Why the server can't cheat (and why that matters)
There is a backend, but it's deliberately dumb. All it does is deliver push notifications, hand off exchange links, and hold an optional encrypted backup blob it can't read. It never sees names, photos, or contacts — those only ever live on devices. Every verification is checked on your phone against the key you personally saved, not against anything the server says. So even if someone fully owned my server, they couldn't forge a confirmation or invent a fake contact. The server is a mailman, not a notary.
Every request to the API is also signed with your identity key and timestamped, so the server can tell you own the key without you ever having an account.
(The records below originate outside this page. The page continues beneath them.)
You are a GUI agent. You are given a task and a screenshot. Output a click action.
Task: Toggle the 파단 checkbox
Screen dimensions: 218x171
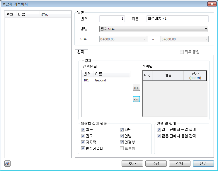coord(122,130)
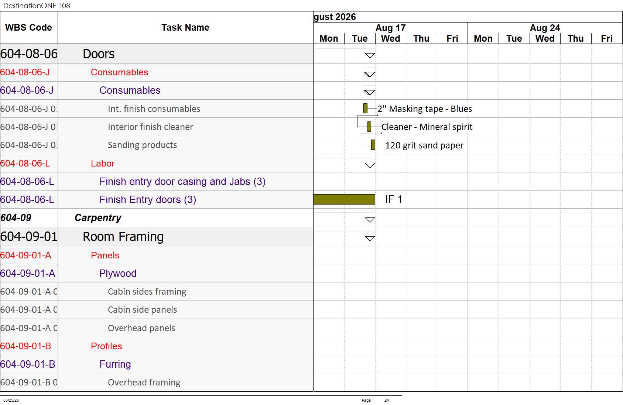
Task: Click the WBS Code column header
Action: click(29, 28)
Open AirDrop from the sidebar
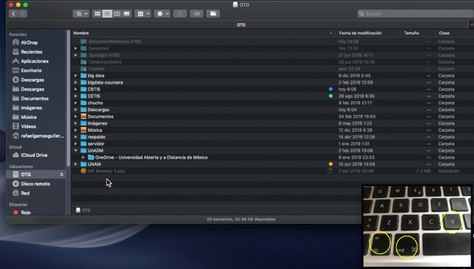The height and width of the screenshot is (269, 474). [x=29, y=43]
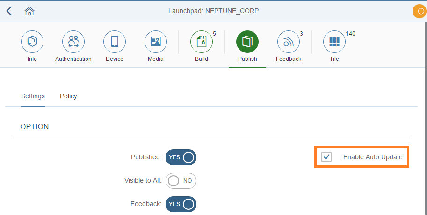Go to the Build section
The image size is (427, 215).
click(x=202, y=42)
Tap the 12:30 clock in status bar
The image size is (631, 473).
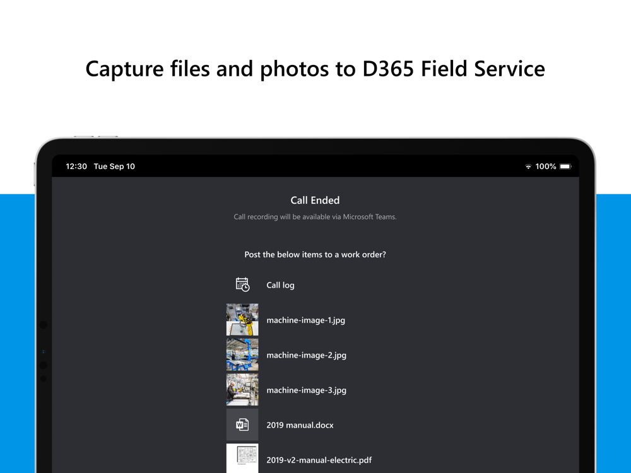(76, 166)

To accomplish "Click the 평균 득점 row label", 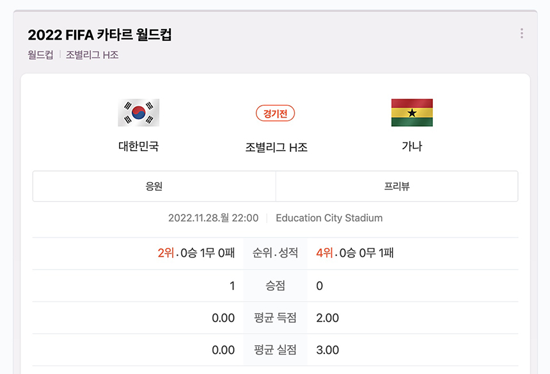I will (x=275, y=318).
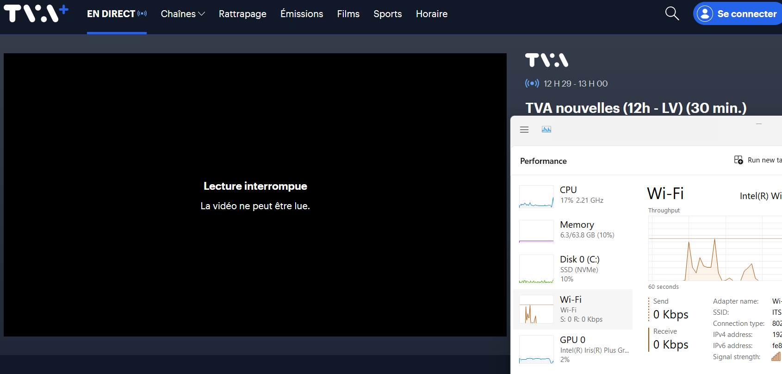The image size is (782, 374).
Task: Select the Wi-Fi mini graph entry
Action: [536, 309]
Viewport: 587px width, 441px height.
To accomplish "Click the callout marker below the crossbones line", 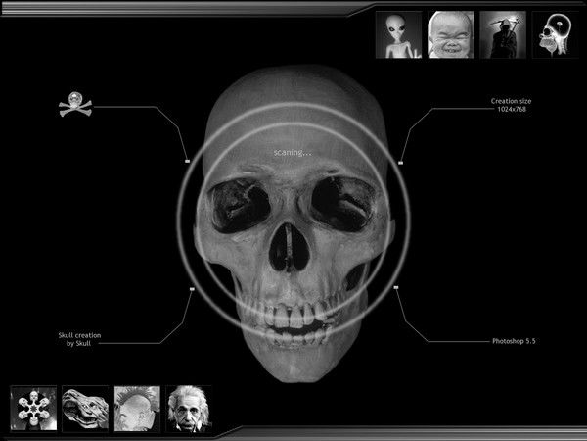I will (x=186, y=160).
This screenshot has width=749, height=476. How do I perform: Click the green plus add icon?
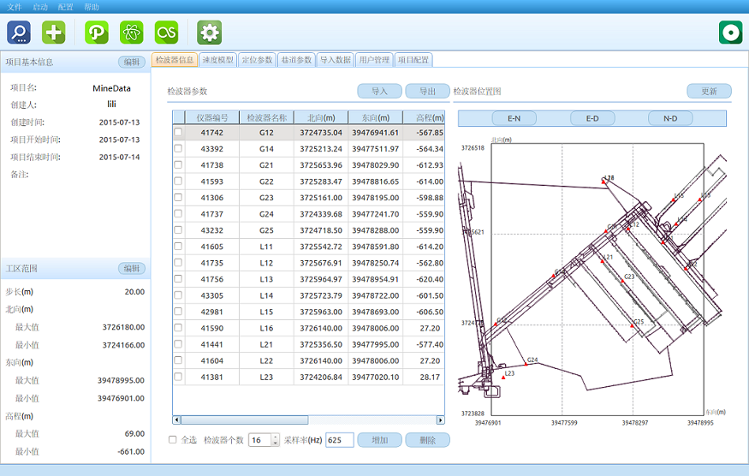point(54,33)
It's a nice property — there's literally no password to steal, no user table to leak.
It's open source — please poke holes in it
Here's the part I care about most: a security app you can't inspect is just asking for trust, which is exactly the thing the app is supposed to replace. So both pieces are public — the SwiftUI app and the Vapor backend. If you know your way around crypto and you find something wrong, I genuinely want to hear about it. The design is simple on purpose, so it should be easy to read through.
- kenni-ios — the iPhone app (SwiftUI, CryptoKit, no third-party dependencies)
- kenni-api — the relay backend (Swift, Vapor, Postgres, dockerized for self-hosting)
It's free, there are no ads, and there's no tracking. I built it because I want my own family to have it on their phones. If it stops one person from getting scammed by a fake version of someone they love, it was worth the late nights.